私は彼等が不幸になることを望んではいません」
これは……。トントントンと指で軽く机を叩きながら考える。
「アシュリー様。これでは勝てるものも勝てなくなる可能性が出てきますね」
「……何故でしょうか」
「貴女から本気さが感じられないからです。これならば、少し強く出れば覆せると思われかねない。
貴女は本気で伯爵をも守るおつもりですか?
それならば離婚しなければいい。そう言われますよ。
厳しい言い方かもしれませんが、離婚とは縁を切ることです。ですから、甘い情は捨てるべきだ。
それが、彼が新しい家庭を守る事にも繋がるのではないでしょうか」
愛情が残っていると分かれば、離婚では無く別居を求められる可能性が高くなる。そうすれば愛人親子の扱いも難しくなり、クィントン伯爵家も口を出してくるだろう。

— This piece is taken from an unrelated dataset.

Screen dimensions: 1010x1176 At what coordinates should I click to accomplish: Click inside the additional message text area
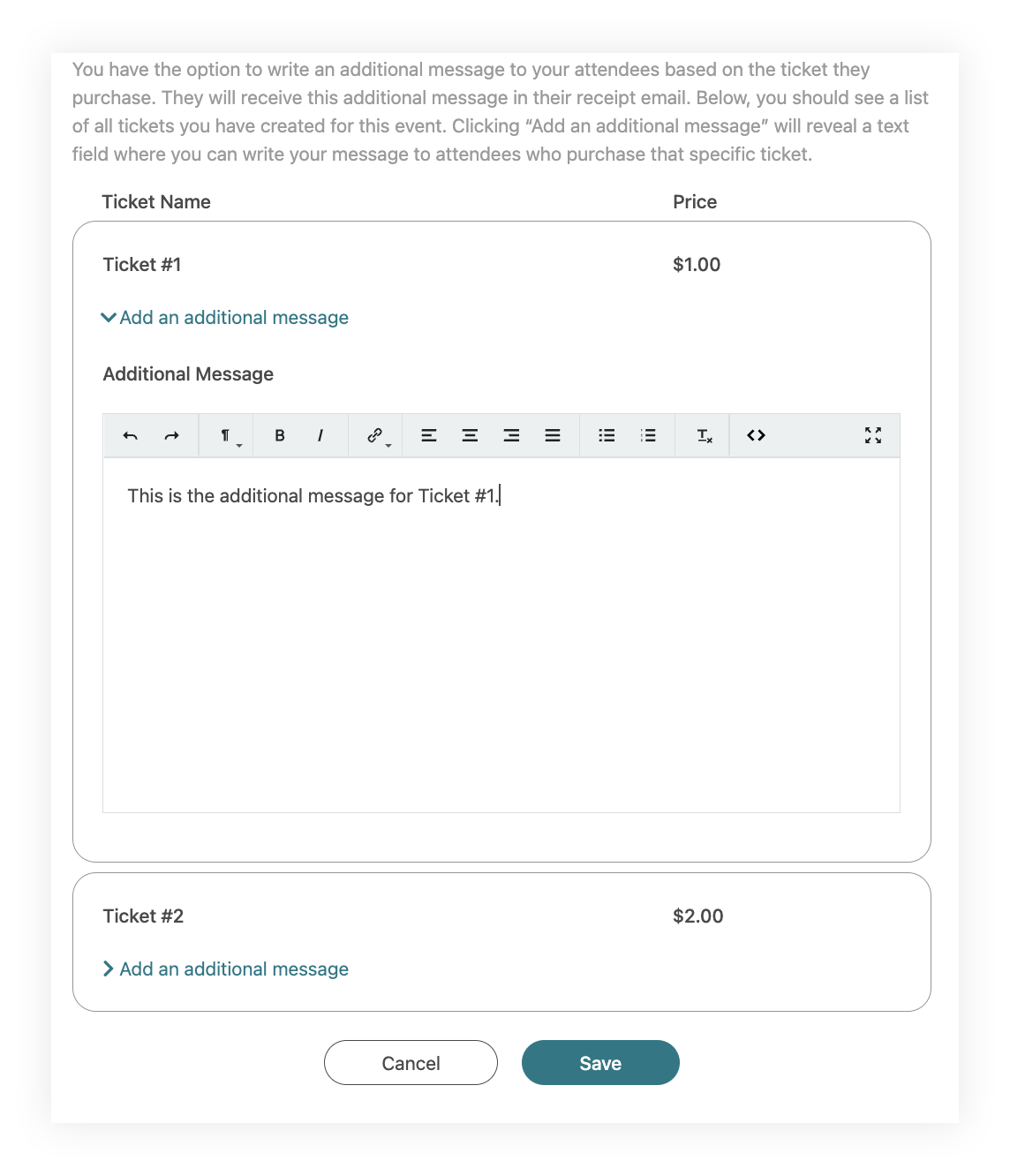pyautogui.click(x=501, y=635)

そうならないためには、きっぱりと離婚の意思を見せる必要がある。いかにも愛が残っていると思わせれば面倒なことにしかならない。
「……それは子供もでしょうか」
「お子さんに関しては、どの程度の関わりを残しますか?年に何度か面会交流を求めることも出来ますし、二度と会わないと約束する場合もあります。

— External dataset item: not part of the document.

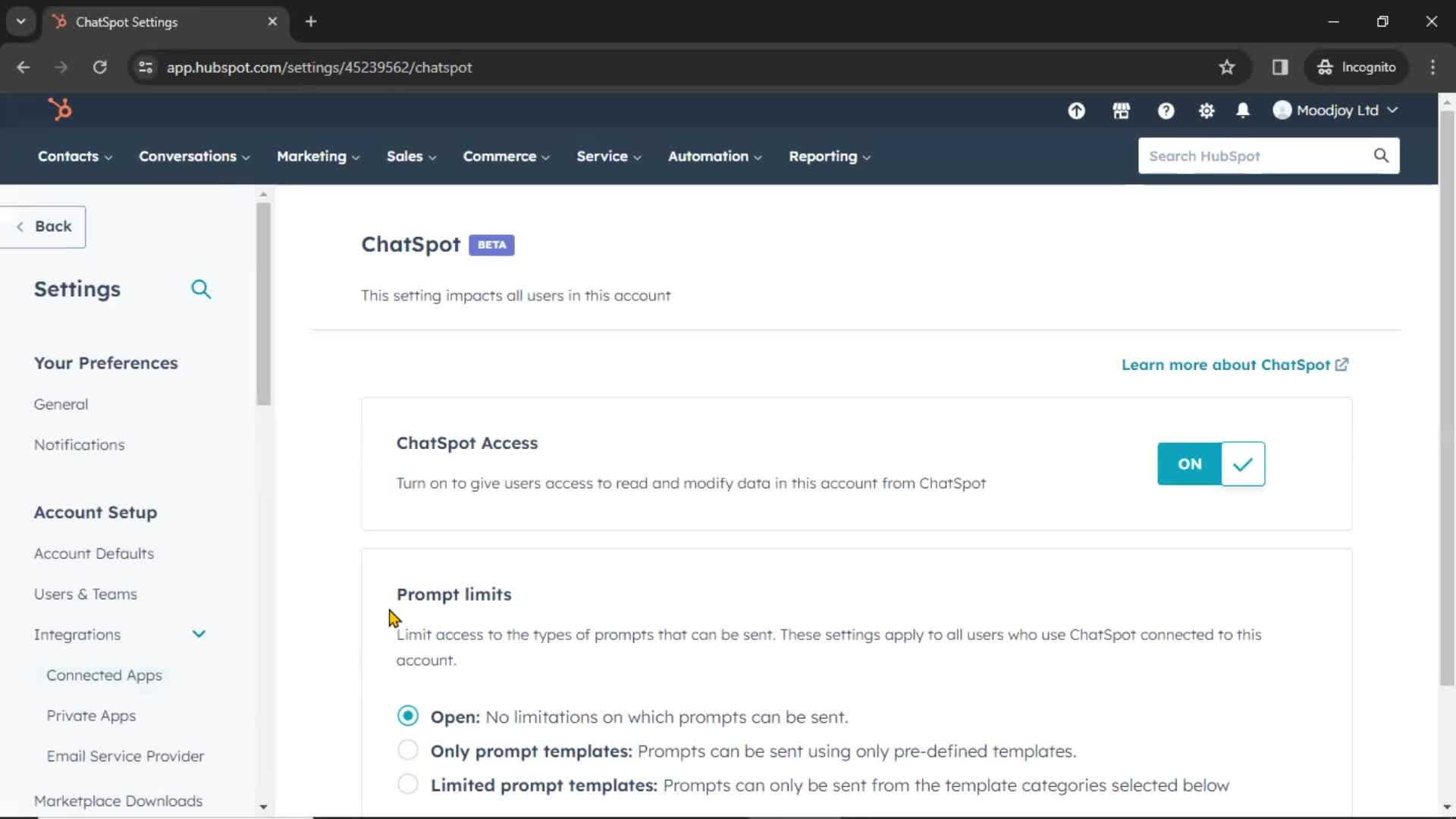Click the Help question mark icon
Screen dimensions: 1456x819
pos(1166,110)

ですがアシュリー様、私は本心を教えて頂きたい。貴女は本当の望みを隠していませんか?」
「……私は嘘は吐いておりません」
「だが、本当の事も言っていない。違いますか?」
「……」
どうやら嘘は苦手らしい。無言の肯定か。
「アシュリー様。私は貴女の味方です。何があろうと貴女をお守りし、その願いが叶うよう尽力致します。
どうか私を信じて頂けませんか」
アシュリー様の瞳が少し潤んだ。
それでも視線は外さない。
「……私の望みを言ってもいいのですか」
「はい。必ず勝ち取れるかはお聞きしてからでないと分かりません。ですが、その望みに少しでも近付けるよう努力致します。
初めから諦めていてはゼロにしかならない。